Sylvester Stallone in The ExpendablesL’estate americana sta esaurendo lentamente la sua spinta e il mercato sta entrando nella tradizionale fase di letargo autunnale. Quella del 2010 resterà legata al nome di Toy Story 3 della Pixar e di Inception di Christopher Nolan, che hanno dominato rispettivamente il mese di giugno e quello di luglio. Tuttavia, la rosa dei film capaci di superare i duecento milioni di dollari complessivi deve essere allargata a titoli come Shrek Forever After della Dreamworks, Eclipse della Summit Entertainment e Despicable Me della Universal. Nel frattempo, il week-end non ha trovato nessun titolo capace di spodestare The Expendables di Sylvester Stallone, che ha mantenuto la vetta senza compiere particolari sforzi. All’esordio, la sua banda di mercenari aveva sorpreso tutti, mentre adesso appare in grado di raggiungere la soglia dei cento milioni di dollari. Per Sly, una cifra simile significherebbe un miracolo: pur considerati dei successi, i suoi precedenti tentativi di rientrare al centro dell’attenzione non l’avevano nemmeno avvicinata. Adesso, la sua folle scommessa è stata premiata dal pubblico, che ha ridato notorietà a nomi dimenticati come quelli di Jet Li, Jason Statham e Dolph Lundgren… Il fine settimana ha bruciato tutte le nuove uscite, che sono partite a cercare fortuna da un budget molto basso. Il migliore degli outsider è stato Vampires Suck, la parodia della saga di Twilight diretta dagli specialisti Aaron Seltzer e Jason Friedberg: i due non ripeteranno più i fasti della saga di Scary Movie, ma da quando si sono messi in proprio non hanno mai superato i quaranta milioni totali di Epic Movie.
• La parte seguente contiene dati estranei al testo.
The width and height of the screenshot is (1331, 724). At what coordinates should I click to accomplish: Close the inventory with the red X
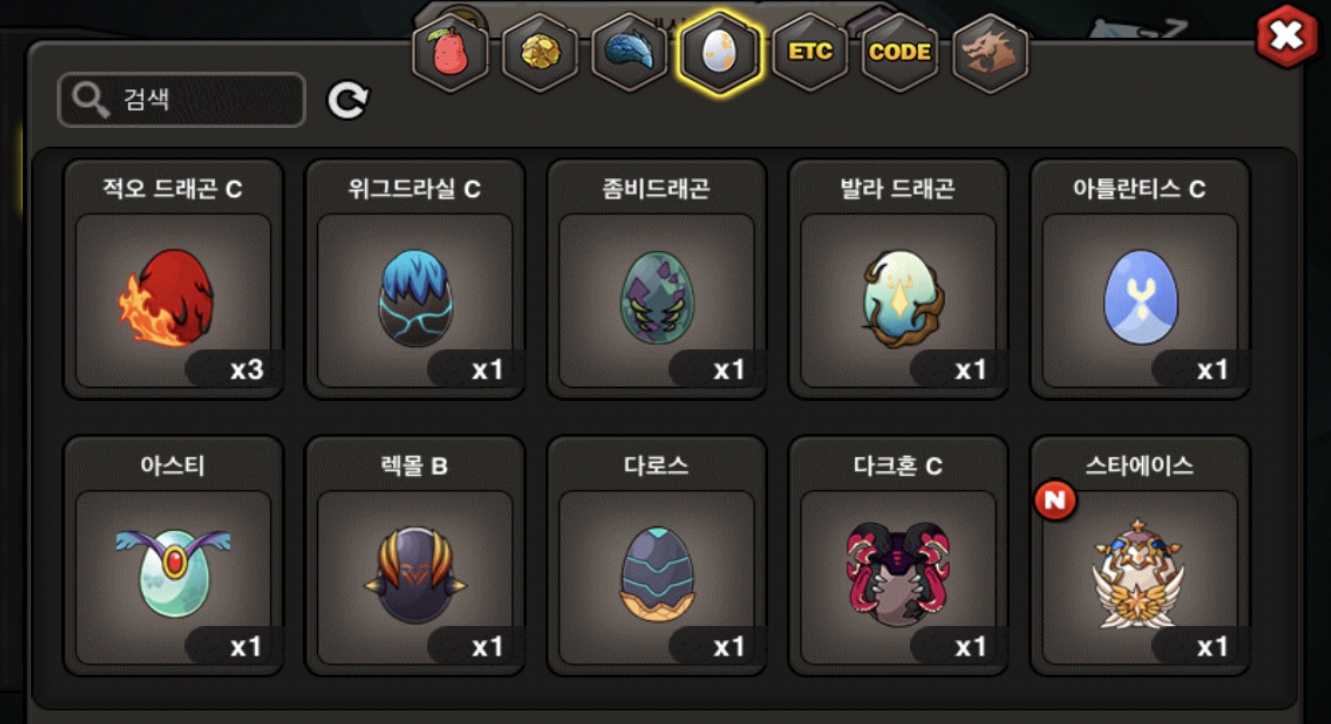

Forse ci si aspettava di più dalla versione in 3D di Piranha firmata da Alexandre Aja: il remake del popolare film di Joe Dante non ha sfruttato né il cast pieno di pin-up né il ritorno di Richard Dreyfuss e di Elizabeth Shue e la stereoscopia gli ha fatto guadagnare appena il sesto posto. Per il giovane talento francese è stata un’altra occasione sprecata per tentare il salto di qualità: i suoi standard restano bassi anche per un genere come l’horror.